Format each of the rows below as a JSON list of strings, one string per line, leaving out the blank lines.

• [THE DATA]:
- - - - - - -

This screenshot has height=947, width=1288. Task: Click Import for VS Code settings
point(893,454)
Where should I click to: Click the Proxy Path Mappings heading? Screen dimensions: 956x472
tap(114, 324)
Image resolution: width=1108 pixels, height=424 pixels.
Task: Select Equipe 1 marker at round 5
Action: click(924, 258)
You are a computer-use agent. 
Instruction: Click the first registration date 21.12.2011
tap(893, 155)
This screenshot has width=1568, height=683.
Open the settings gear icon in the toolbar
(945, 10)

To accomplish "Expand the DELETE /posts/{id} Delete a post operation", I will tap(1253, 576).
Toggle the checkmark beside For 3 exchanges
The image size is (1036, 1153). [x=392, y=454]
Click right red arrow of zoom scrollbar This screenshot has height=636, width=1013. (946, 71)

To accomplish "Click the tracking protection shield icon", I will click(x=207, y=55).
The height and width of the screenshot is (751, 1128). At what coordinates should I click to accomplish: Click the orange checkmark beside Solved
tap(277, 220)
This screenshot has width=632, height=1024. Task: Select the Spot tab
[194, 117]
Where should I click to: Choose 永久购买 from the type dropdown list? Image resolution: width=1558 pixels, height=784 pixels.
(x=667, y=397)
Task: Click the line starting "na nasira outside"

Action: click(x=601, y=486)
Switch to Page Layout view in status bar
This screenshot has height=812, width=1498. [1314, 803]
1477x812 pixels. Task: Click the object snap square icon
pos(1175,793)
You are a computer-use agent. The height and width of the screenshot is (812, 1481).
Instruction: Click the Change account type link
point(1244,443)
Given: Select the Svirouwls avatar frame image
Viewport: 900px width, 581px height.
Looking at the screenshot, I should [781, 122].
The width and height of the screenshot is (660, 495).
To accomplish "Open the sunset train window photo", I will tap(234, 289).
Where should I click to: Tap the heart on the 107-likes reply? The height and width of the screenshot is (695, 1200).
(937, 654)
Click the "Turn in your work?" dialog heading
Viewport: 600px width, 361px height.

- - - - - - -

• [WRITTEN SOLUTION]:
[
  "This screenshot has height=947, width=1288. Task: Click Import for VS Code settings",
  "point(893,454)",
  "Where should I click to: Click the Proxy Path Mappings heading? Screen dimensions: 956x472",
  "tap(114, 324)",
  "Image resolution: width=1108 pixels, height=424 pixels.",
  "Task: Select Equipe 1 marker at round 5",
  "Action: click(924, 258)",
  "You are a computer-use agent. ",
  "Instruction: Click the first registration date 21.12.2011",
  "tap(893, 155)",
  "This screenshot has width=1568, height=683.",
  "Open the settings gear icon in the toolbar",
  "(945, 10)",
  "To accomplish \"Expand the DELETE /posts/{id} Delete a post operation\", I will tap(1253, 576).",
  "Toggle the checkmark beside For 3 exchanges",
  "The image size is (1036, 1153). [x=392, y=454]",
  "Click right red arrow of zoom scrollbar This screenshot has height=636, width=1013. (946, 71)",
  "To accomplish \"Click the tracking protection shield icon\", I will click(x=207, y=55).",
  "The height and width of the screenshot is (751, 1128). At what coordinates should I click to accomplish: Click the orange checkmark beside Solved",
  "tap(277, 220)",
  "This screenshot has width=632, height=1024. Task: Select the Spot tab",
  "[194, 117]",
  "Where should I click to: Choose 永久购买 from the type dropdown list? Image resolution: width=1558 pixels, height=784 pixels.",
  "(x=667, y=397)",
  "Task: Click the line starting \"na nasira outside\"",
  "Action: click(x=601, y=486)",
  "Switch to Page Layout view in status bar",
  "This screenshot has height=812, width=1498. [1314, 803]",
  "1477x812 pixels. Task: Click the object snap square icon",
  "pos(1175,793)",
  "You are a computer-use agent. The height and width of the screenshot is (812, 1481).",
  "Instruction: Click the Change account type link",
  "point(1244,443)",
  "Given: Select the Svirouwls avatar frame image",
  "Viewport: 900px width, 581px height.",
  "Looking at the screenshot, I should [781, 122].",
  "The width and height of the screenshot is (660, 495).",
  "To accomplish \"Open the sunset train window photo\", I will tap(234, 289).",
  "Where should I click to: Tap the heart on the 107-likes reply? The height and width of the screenshot is (695, 1200).",
  "(937, 654)",
  "Click the \"Turn in your work?\" dialog heading",
  "Viewport: 600px width, 361px height."
]